▸ **Passage shown**
□ □ □ □ □ □ □

Friday, May 1, 2009

Backwards, Forwards

Not to go back to this well again, but there's a point here I want to tease out a bit and discuss. Among the controversial things that she says here, YJL calls theatre "our most backward art form." I thought about that for a good long while, did some other reading and then thought about it some more and I decided: I agree. Theatre is backwards and kind of regressive, especially given the way we approach it in this day and age. This is the part that makes me feel depressed and a bit cynical about it all. I'd really rather not, especially given that there's so much good talk, discussion, production, news, and excitement out there right now. Plus I'm in the middle of writing and prepping a workshop, but then I stop and have to do a gut check.

As I've mentioned before, I've been reading a lot about new technologies and the way it's changing organizations and businesses and the way the world is operating. And with each book I read, except for Mark Penn's Microtrends, which I bailed on, because it's crap, I felt, "Well, this doesn't really apply to my field. At all." I'm reading Wikinomics now and they lay out four principles of "Wikinomics": Openess, Peer Resources, Sharing and Acting Globally. It struck me that, in terms of operation and in some ways, necessarily, theatre doesn't really hit any of those points.

□ □ □ □ □ □ □

▸ **Data excerpt**
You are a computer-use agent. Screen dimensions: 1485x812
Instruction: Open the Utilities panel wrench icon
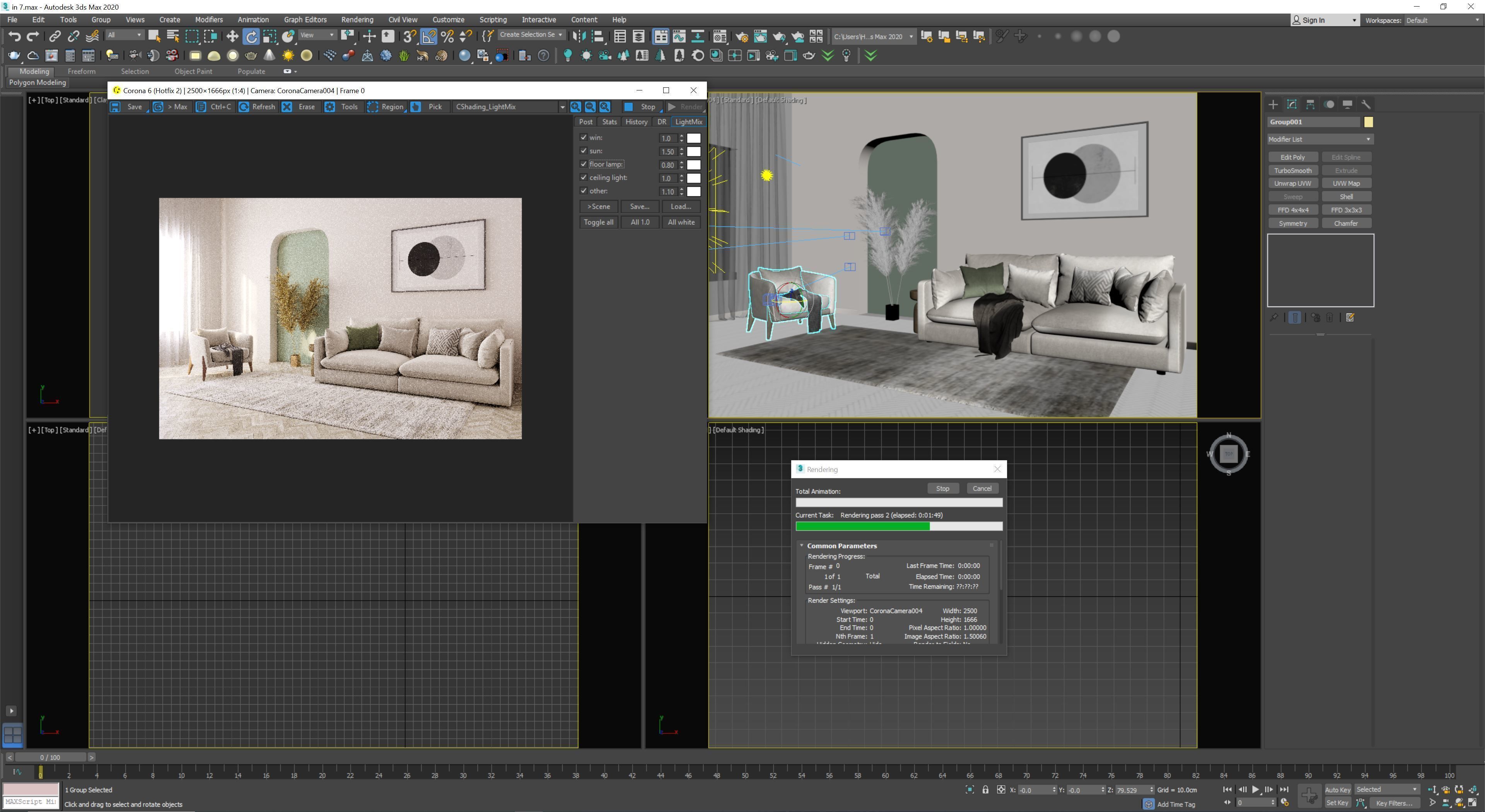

□ □ □ □ □ □ □

▸ **Set exercise**
For each statement below, state whether it agrees with the post on theatre as a backward art form, answering yes or no and quoting the words of the post that decide it.
1. The writer comes to agree that theatre is the most backward art form.
2. The writer read Mark Penn's Microtrends all the way through.
3. Wikinomics sets out five principles.

▸ **Finished task**
1. Yes: "YJL calls theatre "our most backward art form."" and "I decided: I agree."
2. No: "except for Mark Penn's Microtrends, which I bailed on"
3. No: "they lay out four principles of "Wikinomics""